Only the text belongs in the copy: repeat each record exactly, without pictures.
*** RECORDS ***
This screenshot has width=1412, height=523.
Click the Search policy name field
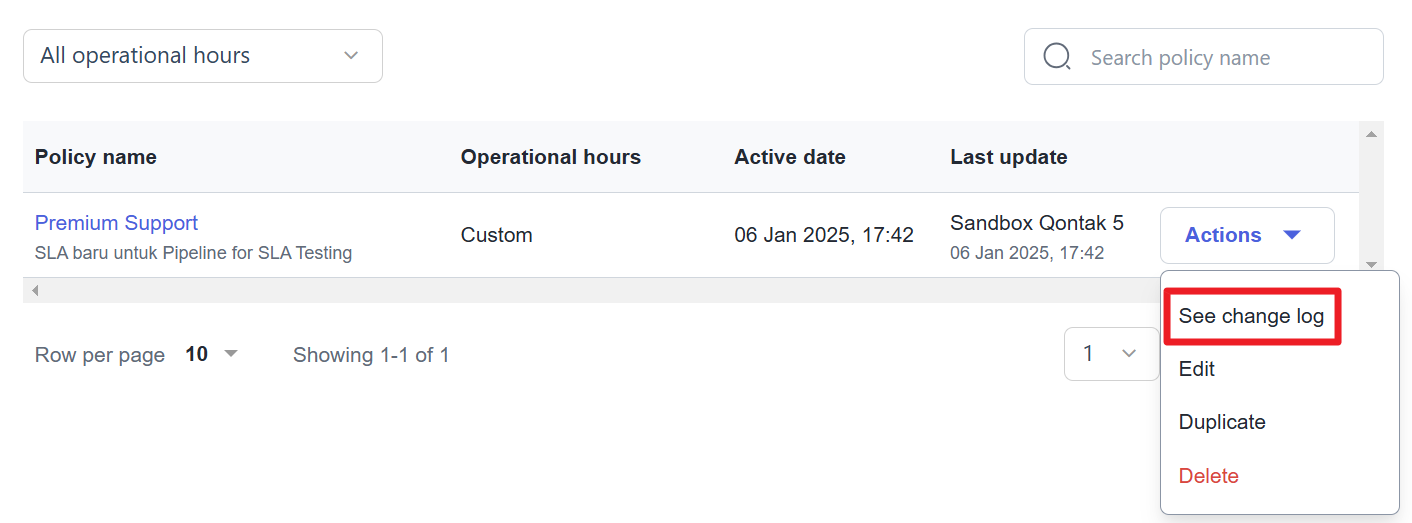1204,57
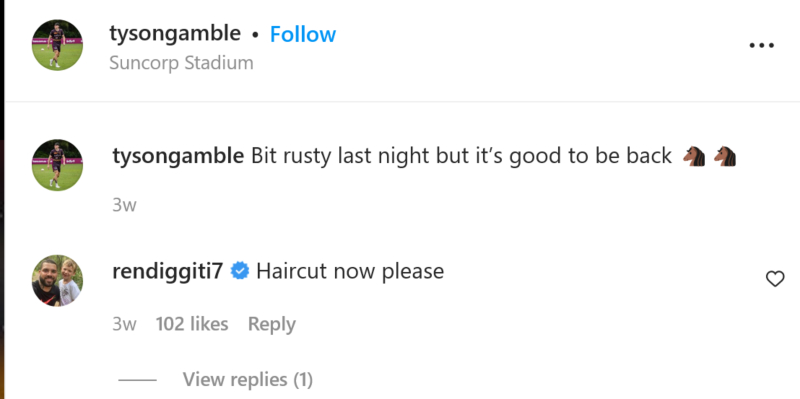Click tysongamble username in the caption
Image resolution: width=800 pixels, height=399 pixels.
(x=178, y=156)
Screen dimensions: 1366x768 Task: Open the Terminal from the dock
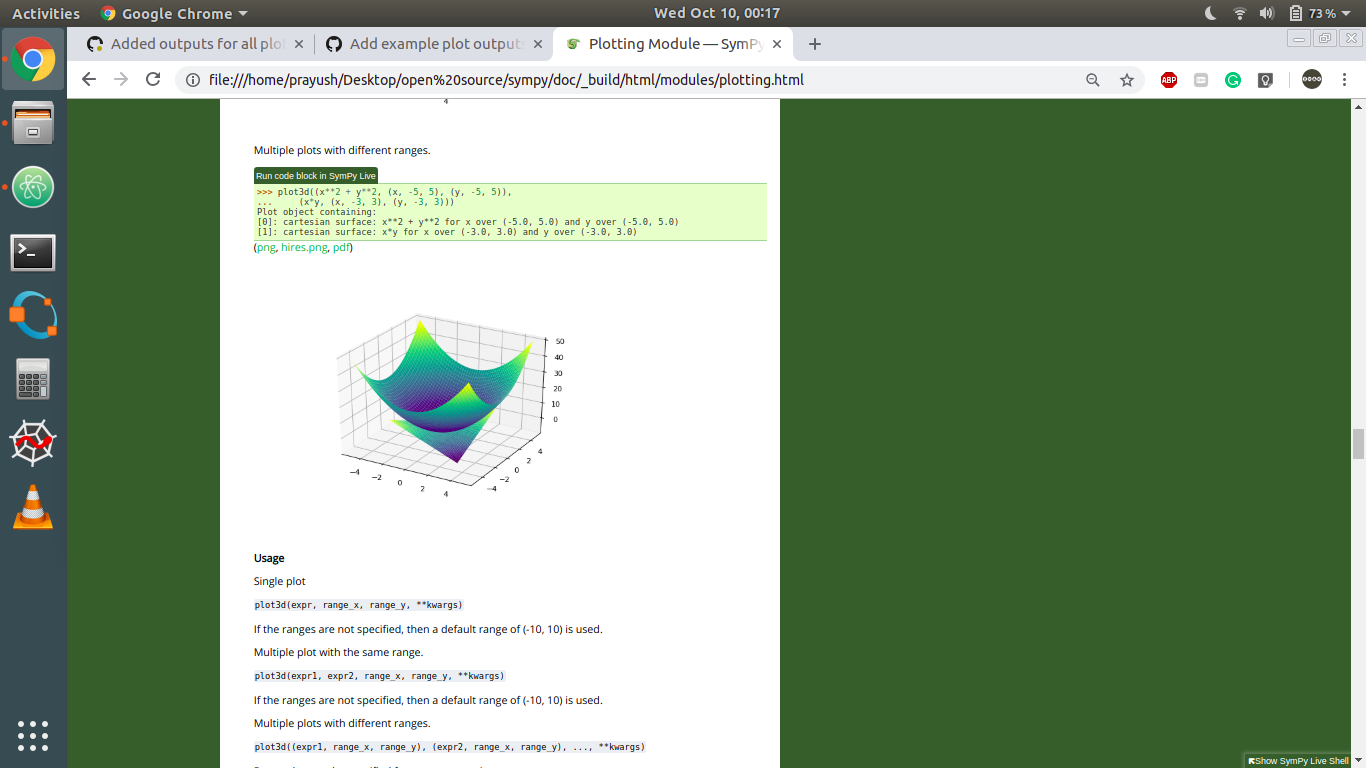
*** End of RECORDS ***
* [REPLY TO THE EXERCISE]
This screenshot has width=1412, height=523.
Click the Search policy name field
1204,57
Click tysongamble username in the caption
Image resolution: width=800 pixels, height=399 pixels.
(x=178, y=156)
Screen dimensions: 1366x768 Task: Open the Terminal from the dock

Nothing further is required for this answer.